> **What the task requires**:
Look through the records and report how many lines include the word "computer", with no other words.

> **Source material**:
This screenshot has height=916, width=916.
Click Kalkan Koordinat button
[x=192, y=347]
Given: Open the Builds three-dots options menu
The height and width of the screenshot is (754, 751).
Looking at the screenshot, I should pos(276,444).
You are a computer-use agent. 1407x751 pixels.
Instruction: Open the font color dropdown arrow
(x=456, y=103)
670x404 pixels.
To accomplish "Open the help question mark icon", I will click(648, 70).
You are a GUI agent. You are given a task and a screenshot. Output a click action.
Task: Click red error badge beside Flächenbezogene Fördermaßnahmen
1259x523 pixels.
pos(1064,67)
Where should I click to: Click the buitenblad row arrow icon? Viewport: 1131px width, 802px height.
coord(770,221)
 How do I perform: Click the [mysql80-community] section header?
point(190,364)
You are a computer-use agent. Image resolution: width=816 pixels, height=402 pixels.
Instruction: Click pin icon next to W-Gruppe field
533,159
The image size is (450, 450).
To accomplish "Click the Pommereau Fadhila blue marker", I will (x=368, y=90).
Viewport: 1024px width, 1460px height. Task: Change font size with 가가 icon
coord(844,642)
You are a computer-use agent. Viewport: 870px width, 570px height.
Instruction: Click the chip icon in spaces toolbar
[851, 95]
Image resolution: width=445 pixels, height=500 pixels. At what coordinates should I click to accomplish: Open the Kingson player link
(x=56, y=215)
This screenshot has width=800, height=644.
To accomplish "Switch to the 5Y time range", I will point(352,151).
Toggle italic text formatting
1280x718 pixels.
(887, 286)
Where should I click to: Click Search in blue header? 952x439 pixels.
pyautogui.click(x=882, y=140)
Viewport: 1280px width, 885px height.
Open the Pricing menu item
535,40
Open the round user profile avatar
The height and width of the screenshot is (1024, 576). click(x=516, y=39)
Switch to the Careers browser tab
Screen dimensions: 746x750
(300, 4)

> **Exercise output**:
3